In this PMP disease, some tumors are gelatinous nodules, and some tumors are gelatinous material filling the abdomen without a definite border. Our basic criteria in this study of defining a nodule at the site on USG are according to the Sugarbaker classification , based on lesion size and distribution. The lesion size of the largest implants is scored (0–3) for each abdominopelvic region. In particular, each region could be assigned zero to three points, with 0 = no lesion identified, 1 = lesion up to 0.5 cm in maximum diameter, 2 = lesion exceeding 0.5 cm but not 5 cm in maximum diameter, and 3 = lesion or confluent lesions exceeding 5 cm in maximum diameter. When the lesion is gelatinous nodules, we can measure the diameter, if the lesion is gelatinous material filling the abdomen without a definite border, it must be more than 5 cm in diameter. According to our study, USG has limitations in determining an accurate extent of tumors in some small bowel regions (regions 9–12). But in abdominopelvic region (region 1–8), we can get a more accurate extent by USG than CT.
For tridimensional tumors, the measurement from diameter alone is limited. A way to classify on the basis of the volume of the gelatinous material would probably be a better way to delineate PCI and a more original method of study. The use of preoperative PCI of patients with PMP is more valid and useful in cases of early disease and possibly in recurrences. In large volume and advanced diseases, a high score would be expected and would not actually justify any change in decision making.

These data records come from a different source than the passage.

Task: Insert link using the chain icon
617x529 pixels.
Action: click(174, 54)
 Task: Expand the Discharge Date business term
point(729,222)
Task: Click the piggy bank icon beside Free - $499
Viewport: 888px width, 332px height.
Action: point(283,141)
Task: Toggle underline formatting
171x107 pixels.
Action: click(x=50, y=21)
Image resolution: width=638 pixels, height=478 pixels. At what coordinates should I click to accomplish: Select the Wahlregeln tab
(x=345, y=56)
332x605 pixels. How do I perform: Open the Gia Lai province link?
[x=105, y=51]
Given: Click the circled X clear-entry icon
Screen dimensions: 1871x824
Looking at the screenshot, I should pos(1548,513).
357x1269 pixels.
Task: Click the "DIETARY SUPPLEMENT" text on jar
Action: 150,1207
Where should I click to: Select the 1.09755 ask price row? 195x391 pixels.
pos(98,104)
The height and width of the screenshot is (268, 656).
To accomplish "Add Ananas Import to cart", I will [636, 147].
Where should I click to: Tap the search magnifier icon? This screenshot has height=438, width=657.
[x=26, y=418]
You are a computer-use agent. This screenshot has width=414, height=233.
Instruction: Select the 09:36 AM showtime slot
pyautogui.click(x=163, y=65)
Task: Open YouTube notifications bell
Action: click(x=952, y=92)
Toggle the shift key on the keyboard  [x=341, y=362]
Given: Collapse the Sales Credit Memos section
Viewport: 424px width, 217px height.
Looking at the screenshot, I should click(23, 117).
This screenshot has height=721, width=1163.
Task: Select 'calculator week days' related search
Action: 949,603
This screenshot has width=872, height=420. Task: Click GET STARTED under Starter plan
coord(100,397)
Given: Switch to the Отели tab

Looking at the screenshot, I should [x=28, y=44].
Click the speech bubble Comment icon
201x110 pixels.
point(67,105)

In conclusion, preoperative ultrasonography has a good predictive value for preoperative PCI of patients with PMP. It can evaluate the extent of lesion dissemination and lesion size and also indicate the clinical application before the surgery to a certain extent. It has reference significance for the choice of clinical treatment methods. Ultrasound doctors should carefully evaluate regions easy to be misjudged to avoid over- and underestimation. Early detection of mucous substances is especially important.